Description of the task:
Please return exactly the lines from the one containing "Open 中国新闻周刊 profile avatar" through the end of the records, including both.

[Collected data]
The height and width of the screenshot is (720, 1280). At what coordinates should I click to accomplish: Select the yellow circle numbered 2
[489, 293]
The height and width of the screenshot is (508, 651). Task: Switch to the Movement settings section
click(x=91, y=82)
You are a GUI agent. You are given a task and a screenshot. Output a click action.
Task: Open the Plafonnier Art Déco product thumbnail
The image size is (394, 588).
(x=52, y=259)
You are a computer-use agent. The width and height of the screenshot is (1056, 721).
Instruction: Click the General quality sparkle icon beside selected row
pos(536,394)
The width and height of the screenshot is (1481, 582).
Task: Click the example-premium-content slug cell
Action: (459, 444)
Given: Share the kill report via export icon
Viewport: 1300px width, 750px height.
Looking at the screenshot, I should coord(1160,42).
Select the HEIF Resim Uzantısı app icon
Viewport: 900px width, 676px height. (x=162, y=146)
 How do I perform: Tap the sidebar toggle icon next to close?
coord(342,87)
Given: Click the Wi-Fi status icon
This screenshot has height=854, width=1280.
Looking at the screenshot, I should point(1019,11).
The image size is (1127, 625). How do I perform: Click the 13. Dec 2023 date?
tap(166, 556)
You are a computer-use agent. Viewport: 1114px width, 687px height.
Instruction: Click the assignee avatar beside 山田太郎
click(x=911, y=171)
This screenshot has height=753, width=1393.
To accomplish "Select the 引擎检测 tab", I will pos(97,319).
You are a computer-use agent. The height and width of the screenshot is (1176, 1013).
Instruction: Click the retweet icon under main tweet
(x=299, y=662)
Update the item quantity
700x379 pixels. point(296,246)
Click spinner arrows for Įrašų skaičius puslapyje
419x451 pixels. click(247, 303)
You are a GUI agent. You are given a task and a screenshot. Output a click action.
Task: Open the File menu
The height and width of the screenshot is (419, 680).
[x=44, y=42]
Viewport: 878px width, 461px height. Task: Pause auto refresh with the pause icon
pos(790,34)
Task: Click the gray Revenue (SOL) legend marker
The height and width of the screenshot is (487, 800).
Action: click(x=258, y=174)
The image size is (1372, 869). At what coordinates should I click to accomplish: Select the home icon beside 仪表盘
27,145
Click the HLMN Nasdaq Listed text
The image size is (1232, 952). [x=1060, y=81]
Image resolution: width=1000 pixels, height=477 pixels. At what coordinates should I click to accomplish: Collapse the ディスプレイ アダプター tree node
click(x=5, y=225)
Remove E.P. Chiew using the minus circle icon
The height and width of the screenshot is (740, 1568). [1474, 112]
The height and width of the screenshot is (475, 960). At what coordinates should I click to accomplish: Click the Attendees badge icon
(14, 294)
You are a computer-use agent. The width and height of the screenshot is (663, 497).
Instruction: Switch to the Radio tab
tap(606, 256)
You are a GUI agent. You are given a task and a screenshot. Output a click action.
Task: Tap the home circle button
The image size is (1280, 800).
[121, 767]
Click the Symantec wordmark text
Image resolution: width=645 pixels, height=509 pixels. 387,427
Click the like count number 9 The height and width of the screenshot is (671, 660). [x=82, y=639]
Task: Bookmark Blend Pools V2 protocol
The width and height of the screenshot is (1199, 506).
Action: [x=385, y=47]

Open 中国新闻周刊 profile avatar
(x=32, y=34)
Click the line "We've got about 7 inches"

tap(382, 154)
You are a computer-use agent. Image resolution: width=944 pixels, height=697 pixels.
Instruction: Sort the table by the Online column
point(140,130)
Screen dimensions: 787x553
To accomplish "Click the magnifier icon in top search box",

Response to this exercise:
Open 中国新闻周刊 profile avatar
(x=32, y=34)
Click the line "We've got about 7 inches"

tap(382, 154)
You are a computer-use agent. Image resolution: width=944 pixels, height=697 pixels.
Instruction: Sort the table by the Online column
point(140,130)
Screen dimensions: 787x553
To accomplish "Click the magnifier icon in top search box",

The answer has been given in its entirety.